Diálogo entre Zé Pequeno e outros presidiários no filme “Cidade de Deus”.

É quase ingênuo escandalizar-se com estas imagens eventuais. Torna-se medíocre ler apenas as figuras, como fez o Zé Pequeno. Eu até entendo a situação do personagem. Agora, a Igreja fazer uma coisa desta? Não dá! Há urgência em compreender os fenômenos para além do imediatismo. O Cristianismo tem categoricamente história e resposta antropológica, fundamentos teológicos e capacidade intelectual de responder às demandas vigentes deste século. Graças a Deus!

Há pouco mais de 2000 anos, uma ação mudou o rumo do mundo… De lá pra cá, nós, os cristãos, seguimos afirmando o porquê e como cremos que Jesus, o Cristo, é Deus. Para tanto, as figuras devem ser lidas, assim como a Bíblia, mas também as obras de arte, a filosofia, o contexto cultural e político de uma época.

Parece que foi ontem quando… Salvador Dalí compôs uma enorme cruz de cubos, um octaedro. O cubo central agrega nas suas seis faces, muitos outros cubos. Nenhum deles está ligado a outro, assim como o átomo. Finalmente, na frente do hipercubo, encontra-se suspenso o corpo do Cristo, que usa uma tanga fina. O braço esquerdo, e parte do tronco e cabeça distanciam-se dos cubos. A sombra pode ser vista na cruz, demonstrando que seu corpo está levitando.

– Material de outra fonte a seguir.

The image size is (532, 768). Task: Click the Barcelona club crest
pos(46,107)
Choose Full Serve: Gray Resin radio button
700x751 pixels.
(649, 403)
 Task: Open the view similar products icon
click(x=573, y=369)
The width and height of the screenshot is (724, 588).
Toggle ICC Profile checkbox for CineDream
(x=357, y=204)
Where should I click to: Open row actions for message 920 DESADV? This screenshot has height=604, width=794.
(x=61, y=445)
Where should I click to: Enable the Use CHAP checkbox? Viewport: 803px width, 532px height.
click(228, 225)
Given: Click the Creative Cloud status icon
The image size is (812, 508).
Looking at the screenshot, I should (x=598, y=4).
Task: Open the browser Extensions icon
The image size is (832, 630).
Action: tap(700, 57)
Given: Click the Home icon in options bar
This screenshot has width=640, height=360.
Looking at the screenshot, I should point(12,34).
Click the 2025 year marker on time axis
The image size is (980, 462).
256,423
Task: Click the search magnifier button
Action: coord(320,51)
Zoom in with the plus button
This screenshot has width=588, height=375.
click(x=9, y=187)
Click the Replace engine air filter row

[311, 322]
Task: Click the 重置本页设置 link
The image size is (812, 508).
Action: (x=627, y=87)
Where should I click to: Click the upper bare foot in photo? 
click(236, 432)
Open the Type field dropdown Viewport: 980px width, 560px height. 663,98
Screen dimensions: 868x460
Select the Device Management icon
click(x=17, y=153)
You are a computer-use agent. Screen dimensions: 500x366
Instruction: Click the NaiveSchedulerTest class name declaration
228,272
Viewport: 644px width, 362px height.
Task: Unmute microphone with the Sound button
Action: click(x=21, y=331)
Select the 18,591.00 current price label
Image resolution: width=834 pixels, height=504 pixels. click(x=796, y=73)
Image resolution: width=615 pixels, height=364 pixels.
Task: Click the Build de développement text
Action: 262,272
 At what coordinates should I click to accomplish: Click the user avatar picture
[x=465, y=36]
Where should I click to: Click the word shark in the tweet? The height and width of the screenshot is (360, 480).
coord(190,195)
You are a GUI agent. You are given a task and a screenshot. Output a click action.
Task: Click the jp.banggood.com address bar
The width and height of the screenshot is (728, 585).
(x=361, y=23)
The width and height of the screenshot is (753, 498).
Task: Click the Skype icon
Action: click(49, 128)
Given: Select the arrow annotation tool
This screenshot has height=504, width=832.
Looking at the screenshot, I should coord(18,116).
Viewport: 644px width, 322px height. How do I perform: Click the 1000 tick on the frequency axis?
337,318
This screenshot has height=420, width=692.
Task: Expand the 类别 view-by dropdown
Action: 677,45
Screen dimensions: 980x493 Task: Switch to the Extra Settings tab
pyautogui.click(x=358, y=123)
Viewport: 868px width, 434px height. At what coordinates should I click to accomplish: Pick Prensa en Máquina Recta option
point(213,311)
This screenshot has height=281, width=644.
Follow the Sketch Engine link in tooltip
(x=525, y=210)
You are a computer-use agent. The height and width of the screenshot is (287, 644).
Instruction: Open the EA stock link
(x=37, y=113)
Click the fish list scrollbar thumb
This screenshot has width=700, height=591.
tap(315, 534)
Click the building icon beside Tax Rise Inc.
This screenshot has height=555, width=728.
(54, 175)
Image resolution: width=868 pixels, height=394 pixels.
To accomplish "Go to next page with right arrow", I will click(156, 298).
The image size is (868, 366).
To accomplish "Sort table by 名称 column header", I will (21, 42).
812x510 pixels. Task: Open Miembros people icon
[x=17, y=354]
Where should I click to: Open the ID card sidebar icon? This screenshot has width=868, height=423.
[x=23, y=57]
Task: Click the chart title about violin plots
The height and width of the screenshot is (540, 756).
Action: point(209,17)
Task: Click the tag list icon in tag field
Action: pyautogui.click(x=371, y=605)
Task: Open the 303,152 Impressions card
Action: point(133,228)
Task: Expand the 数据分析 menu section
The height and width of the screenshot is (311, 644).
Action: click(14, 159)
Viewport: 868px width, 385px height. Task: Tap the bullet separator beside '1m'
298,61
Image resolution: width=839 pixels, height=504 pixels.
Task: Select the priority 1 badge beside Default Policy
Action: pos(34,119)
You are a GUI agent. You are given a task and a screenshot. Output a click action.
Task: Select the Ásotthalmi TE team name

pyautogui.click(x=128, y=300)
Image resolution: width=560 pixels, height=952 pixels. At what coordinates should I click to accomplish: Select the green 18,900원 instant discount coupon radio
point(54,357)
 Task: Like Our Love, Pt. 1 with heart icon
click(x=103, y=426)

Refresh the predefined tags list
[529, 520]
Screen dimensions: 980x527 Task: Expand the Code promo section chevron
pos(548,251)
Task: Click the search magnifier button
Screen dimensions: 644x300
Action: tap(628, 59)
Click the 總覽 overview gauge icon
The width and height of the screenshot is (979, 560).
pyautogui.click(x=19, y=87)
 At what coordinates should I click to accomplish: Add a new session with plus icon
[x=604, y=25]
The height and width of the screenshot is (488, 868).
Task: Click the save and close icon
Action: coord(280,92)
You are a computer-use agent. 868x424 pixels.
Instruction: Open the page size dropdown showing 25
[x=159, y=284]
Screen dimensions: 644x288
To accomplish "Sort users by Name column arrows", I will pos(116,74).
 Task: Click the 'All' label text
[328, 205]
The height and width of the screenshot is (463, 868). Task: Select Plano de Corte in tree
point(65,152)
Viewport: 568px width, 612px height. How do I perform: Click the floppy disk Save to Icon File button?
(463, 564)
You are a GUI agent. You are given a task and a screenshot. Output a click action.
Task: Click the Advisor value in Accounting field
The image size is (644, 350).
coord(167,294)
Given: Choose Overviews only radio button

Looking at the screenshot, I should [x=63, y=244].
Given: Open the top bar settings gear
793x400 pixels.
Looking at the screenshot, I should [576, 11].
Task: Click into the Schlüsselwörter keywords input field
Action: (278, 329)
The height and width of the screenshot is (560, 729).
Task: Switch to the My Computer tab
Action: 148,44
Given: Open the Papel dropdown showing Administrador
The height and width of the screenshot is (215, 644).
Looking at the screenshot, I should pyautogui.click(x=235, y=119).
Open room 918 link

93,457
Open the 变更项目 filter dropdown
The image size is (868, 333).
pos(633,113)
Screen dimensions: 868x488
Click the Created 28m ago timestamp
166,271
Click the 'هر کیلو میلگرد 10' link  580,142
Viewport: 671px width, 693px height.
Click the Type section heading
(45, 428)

Jesus é representado com uma anatomia que indica perfeição. No entanto, nenhuma reflexão teológica sobre. Dalí envolve suas obras místicas com imagens surreais. Parece que Cristo não morreu por este mundo, mas é apenas uma (ou mais uma) figura. Nas palavras de Dalí:

Pintei uma cruz hipercúbica na qual o corpo de Cristo torna-se metafisicamente o nono cubo.

Cristo tem um porte belo e atlético. Não há sangue e nem marcas em seu corpo jovem. É possível observar seus músculos, ossos e veias[2]. Curioso… não vi ninguém questionando. Nenhuma crítica sobre. Daqui a pouco essa obra completa 100 anos[3].

Parece que foi ontem, quando… vi uma porção de gente que apenas leu as figuras de uma notícia que saiu no jornal, mas não sabe responder as questões de sua época.

Isso precisa mudar…

Dalí – CRUCIFICAÇÃO ou CORPO HIPERCÚBICO

[1] Lembrando bem dos termos de Francis Schaeffer em “A Morte da Razão”. *Leitura Obrigatória!

[2] Lembrei deste exemplo porque foi incrível ter presenciado suas obras de perto, aqui mesmo, em SP, em 2014.

[3] Opa! Na verdade, tem quem faça uma excelente crítica: H.R. Rookmaaker em “A Arte Moderna e a Morte de uma Cultura”. *Leitura tão obrigatória quanto a primeira indicada.